In this section, I'll briefly touch on the Model architecture / design and our fine tuning choices.

Model Architecture / Design

There are generally 2 main-stream ways of doing Abstractive Summarisation :

  1. Auto Regressive Language Modelling (e.g BART)

    • Uses the previous word(s) to predict the subsequent words
    • e.g James took a shower after running
  2. Masked Language Modelling (e.g BERT)

    • Masks certain words in a sentence then tries to predict these masked out words / token

We used a pre-trained Pegasus-Large model to do our abstractive summarisation, which is essentially a simple Transformer Encoder-Decoder with Masked Language Modelling (MLM) and Gap Sentence Generation (GSG).

  • Masked Language Modelling

    • Mask out certain words in a sentence and let the model predict these words
  • Gap Sentence Generation

    • Mask out certain sentences in a block of text and let the model predict these sentences
    • But Why ?
      • Masking out entire sentences makes it better aligned with the task of abstractive summarization
      • It teaches the model how to aggregate the information to predict a massive amount of intermediate context
      • Complements MLM

Fine-Tuning

  • Pegasus was fine-tuned on the xsum dataset, a popular dataset for evaluation of abstractive single-document summarisation systems
  • It is then fine-tuned on a series of financial news articles and its summary
  • Finally, it was fine-tuned on the trade-the-event dataset (colelction of financial articles and its titles)

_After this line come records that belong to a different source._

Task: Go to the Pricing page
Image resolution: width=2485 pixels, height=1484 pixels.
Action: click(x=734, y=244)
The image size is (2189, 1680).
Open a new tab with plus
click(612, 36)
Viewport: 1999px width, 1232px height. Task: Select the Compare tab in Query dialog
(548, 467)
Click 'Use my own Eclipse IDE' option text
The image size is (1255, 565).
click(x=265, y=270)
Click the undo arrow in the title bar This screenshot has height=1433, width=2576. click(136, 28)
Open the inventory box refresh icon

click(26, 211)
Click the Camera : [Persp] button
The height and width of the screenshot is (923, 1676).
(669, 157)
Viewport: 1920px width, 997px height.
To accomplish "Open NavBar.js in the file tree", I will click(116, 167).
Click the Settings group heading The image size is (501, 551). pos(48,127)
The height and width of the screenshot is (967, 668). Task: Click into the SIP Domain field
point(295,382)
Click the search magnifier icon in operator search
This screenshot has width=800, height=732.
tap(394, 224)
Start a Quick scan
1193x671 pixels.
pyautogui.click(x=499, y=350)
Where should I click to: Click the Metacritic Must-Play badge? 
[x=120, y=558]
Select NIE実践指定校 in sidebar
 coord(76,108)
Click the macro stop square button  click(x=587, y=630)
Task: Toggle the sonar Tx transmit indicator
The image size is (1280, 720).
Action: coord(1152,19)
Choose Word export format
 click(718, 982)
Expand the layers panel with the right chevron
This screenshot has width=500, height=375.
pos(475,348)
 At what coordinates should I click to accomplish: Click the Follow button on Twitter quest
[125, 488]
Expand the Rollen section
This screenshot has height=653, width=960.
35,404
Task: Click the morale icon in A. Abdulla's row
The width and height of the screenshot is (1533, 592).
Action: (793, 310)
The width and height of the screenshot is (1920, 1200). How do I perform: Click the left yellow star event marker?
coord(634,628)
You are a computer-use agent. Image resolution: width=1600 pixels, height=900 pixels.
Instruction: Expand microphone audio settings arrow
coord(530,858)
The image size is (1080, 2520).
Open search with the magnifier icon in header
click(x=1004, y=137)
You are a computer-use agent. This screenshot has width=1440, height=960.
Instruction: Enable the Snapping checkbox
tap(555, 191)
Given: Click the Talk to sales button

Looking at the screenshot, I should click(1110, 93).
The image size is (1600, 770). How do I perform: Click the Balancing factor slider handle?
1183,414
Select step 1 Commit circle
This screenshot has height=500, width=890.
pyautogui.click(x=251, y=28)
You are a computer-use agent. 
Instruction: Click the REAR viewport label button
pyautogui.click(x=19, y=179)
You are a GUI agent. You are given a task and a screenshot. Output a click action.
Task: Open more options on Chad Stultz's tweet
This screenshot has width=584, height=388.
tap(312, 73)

Notice that our final fine-tuning step was on financial news articles and its titles instead of summaries. Why is this the case?

Simple Explanation : Because it made our models perform better

In-Depth Explanation :

Perhaps before we go more in depth into why fine tuning a summarisation task on titles works, I can talk about our Cross Validation (CV) Metric.

We decided to use a modified version of rougeL to evaluate our model. So what is this Evaluation Metric ?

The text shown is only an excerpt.